Supermassive black holes are pretty typical in our world, sitting at the hearts of the majority of large galaxies. Their powerful gravitational fields permit them to suck and obliterate items that get too near them. And while they consume most of this celestial matter, a small portion escapes the black hole and blasts out into space. These emissions, called jets, emit radio waves and travel at almost the speed of light.
And even though we can detect some of Sgr A*’s radio emissions from Earth, studying it’s easier said than done. A foggy cloud of hot gas has prevented astronomers from making sharp pictures of this supermassive black hole Sagittarius A*, casting doubt on its own true character. Astronomers have incorporated the powerful ALMA telescope in northern Chile to a global network of radio telescopes to peer through this fog, but the origin keeps the emission region is so small that the origin might actually point straight at Earth.
Using the monitoring technique of very long baseline interferometry (VLBI) at a frequency of 86 GHz, which combines many telescopes to produce a digital telescope the size of the planet, the team succeeded in mapping out the specific properties of this light scattering blocking our view of Sagittarius A*. The removal of most of the scattering effects has generated the very first image of the surroundings of the black hole.

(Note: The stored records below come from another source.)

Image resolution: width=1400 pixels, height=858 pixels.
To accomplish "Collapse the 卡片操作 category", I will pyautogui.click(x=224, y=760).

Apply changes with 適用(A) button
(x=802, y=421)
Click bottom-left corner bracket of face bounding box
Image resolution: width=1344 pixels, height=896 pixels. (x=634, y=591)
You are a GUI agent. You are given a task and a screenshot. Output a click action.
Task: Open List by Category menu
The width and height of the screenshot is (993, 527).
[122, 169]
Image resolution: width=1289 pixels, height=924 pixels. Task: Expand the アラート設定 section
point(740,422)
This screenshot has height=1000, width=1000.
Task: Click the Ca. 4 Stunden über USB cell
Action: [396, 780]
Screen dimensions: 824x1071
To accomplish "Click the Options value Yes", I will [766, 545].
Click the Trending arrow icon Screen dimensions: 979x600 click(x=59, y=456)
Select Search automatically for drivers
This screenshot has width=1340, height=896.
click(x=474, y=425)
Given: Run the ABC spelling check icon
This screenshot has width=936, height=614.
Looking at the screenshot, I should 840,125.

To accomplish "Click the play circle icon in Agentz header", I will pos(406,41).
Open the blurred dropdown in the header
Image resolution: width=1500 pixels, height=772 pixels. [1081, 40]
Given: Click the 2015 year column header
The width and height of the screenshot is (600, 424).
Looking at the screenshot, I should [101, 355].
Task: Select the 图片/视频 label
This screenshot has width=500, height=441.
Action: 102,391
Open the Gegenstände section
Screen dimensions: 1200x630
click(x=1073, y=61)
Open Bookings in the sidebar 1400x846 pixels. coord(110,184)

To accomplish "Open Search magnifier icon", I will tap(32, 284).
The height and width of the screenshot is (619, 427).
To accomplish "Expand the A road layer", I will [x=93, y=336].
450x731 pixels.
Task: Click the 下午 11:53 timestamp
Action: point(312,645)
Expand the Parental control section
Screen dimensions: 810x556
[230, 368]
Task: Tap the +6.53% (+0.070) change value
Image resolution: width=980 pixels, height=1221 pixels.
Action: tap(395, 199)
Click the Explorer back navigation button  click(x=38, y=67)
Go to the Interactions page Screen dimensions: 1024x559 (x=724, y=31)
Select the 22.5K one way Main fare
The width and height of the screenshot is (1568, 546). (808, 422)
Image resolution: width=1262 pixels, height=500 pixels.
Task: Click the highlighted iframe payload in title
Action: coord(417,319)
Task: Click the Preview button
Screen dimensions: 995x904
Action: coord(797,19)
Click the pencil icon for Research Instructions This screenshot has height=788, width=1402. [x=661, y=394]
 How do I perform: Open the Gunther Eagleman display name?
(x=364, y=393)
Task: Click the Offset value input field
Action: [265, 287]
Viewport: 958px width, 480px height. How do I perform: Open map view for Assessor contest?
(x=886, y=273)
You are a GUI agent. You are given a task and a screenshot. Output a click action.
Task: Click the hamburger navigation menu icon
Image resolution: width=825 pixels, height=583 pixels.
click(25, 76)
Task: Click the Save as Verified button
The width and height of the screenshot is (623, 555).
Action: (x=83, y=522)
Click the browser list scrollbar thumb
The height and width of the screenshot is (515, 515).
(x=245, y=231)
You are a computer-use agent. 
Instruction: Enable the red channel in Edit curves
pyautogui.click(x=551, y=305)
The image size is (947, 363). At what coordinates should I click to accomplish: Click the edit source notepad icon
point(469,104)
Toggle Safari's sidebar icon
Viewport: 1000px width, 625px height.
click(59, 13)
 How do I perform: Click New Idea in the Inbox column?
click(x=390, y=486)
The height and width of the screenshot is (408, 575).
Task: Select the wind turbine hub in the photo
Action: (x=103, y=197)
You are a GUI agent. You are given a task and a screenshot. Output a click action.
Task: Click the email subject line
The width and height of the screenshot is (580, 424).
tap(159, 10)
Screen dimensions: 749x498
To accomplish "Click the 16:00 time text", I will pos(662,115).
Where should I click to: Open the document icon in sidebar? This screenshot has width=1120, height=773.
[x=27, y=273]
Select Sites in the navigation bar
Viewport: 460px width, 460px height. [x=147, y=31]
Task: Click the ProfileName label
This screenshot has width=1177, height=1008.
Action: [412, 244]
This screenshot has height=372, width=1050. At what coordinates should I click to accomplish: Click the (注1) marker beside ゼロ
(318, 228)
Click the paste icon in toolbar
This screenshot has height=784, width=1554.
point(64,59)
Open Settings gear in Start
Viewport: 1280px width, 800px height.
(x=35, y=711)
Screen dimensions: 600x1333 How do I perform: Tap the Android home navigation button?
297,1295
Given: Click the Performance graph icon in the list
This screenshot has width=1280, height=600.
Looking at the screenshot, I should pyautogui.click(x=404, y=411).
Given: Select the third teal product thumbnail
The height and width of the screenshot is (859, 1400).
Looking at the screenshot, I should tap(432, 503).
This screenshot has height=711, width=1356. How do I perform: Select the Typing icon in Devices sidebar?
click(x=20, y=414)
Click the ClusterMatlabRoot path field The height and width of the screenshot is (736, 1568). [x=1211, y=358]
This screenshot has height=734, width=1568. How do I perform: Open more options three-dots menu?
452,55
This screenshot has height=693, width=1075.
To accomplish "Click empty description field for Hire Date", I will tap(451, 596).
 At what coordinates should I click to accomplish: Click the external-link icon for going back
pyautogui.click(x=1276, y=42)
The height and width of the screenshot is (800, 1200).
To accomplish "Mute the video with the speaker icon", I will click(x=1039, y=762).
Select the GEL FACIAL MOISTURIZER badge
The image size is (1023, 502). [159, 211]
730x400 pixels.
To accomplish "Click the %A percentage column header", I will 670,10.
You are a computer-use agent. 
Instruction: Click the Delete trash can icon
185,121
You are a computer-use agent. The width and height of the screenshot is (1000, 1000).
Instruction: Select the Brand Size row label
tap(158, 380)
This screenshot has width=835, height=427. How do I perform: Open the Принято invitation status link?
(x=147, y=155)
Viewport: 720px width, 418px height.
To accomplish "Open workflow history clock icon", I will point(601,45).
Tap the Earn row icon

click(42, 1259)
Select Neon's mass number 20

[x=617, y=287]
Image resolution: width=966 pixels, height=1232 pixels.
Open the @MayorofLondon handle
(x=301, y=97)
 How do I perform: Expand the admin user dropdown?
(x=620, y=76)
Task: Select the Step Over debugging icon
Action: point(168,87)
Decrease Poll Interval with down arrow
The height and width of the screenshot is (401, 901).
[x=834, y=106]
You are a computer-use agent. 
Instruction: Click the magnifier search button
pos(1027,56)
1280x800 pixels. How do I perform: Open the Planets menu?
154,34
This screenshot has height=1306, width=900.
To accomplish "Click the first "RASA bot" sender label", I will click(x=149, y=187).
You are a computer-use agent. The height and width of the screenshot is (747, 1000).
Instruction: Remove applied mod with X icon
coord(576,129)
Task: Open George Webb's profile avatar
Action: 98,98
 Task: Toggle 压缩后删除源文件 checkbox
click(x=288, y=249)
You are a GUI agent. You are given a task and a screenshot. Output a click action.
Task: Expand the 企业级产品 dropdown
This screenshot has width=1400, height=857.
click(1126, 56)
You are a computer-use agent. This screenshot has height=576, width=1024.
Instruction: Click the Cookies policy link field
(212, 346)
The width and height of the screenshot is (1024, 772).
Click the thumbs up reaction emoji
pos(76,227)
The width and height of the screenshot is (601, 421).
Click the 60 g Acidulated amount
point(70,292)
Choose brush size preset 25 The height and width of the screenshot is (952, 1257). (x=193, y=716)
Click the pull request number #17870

But lately, a group of investigators managed to isolate this radio emission using very long baseline interferometry — a technique that combines multiple telescopes to create a massive, extremely powerful one. Using 13 radio telescopes from around the world, they removed the effects of the hot gas to find a better image of the jets’ emission than previously.
They discovered that it’s coming from a symmetrical source, which lines up well with the “jet” concept since they blast from black holes in opposite directions. They also discovered that the emission is a lot narrower than they thought. So narrow, in reality, that it’s coming from only one 300 millionths of a degree — suggesting that it is aimed almost directly at Earth.
By luck of the draw, this means we might have a direct view into one of our black hole defining traits. And do not worry about the jet really blasting us because as much as we understand, being in its own line of sight doesn’t place us in any danger. If anything, it might allow us to study the jet in impeccable detail and shed light on Sgr A*’s cryptic nature.